For understandable reasons, Fielder-Civil is Winehouse’s only love interest to get any significant screen time. That’s because their relationship spanned the most noteworthy years of Winehouse’s life, he inspired many of her most beloved songs, and the whole thing played out daily in the tabloids. He’s also the only one she married. But Winehouse dated songwriter Alex Clare, actor Josh Bowman, and director Reg Traviss too. She even had a brief fling with Pete Doherty. The movie makes it seem like Fielder-Civil was the only man she ever loved — that’s simply not true.

Her sad, final years are glossed over,
The last three years of Winehouse’s life were a difficult time marked by sad, sloppy concerts, endless tabloid stories of her drug abuse, and a complete lack of any new music.
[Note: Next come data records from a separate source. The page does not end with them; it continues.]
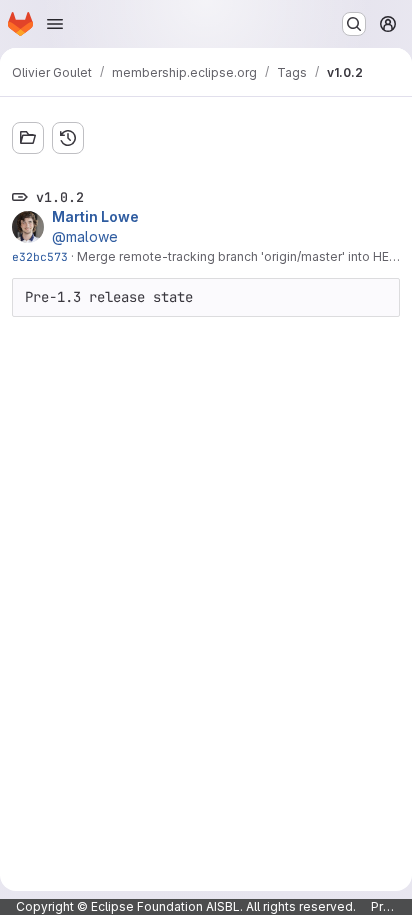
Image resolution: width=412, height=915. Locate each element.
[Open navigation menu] (55, 24)
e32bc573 (40, 256)
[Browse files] (28, 138)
The movie skips over all of this, and simply ends at some vague moment in time, after she’s added white streaks into her hair, when she’s poring over old photographs at her home. She fires up “Leader of the Pack” on a jukebox, wipes away a tear, looks down at the Blake tattoo on her chest, and sings an a cappella rendition of “Tears Dry On Their Own,” before disappearing up a white staircase. A title card reveals the date of Winehouse’s death, but doesn’t get into any detail. That’s probably for the best.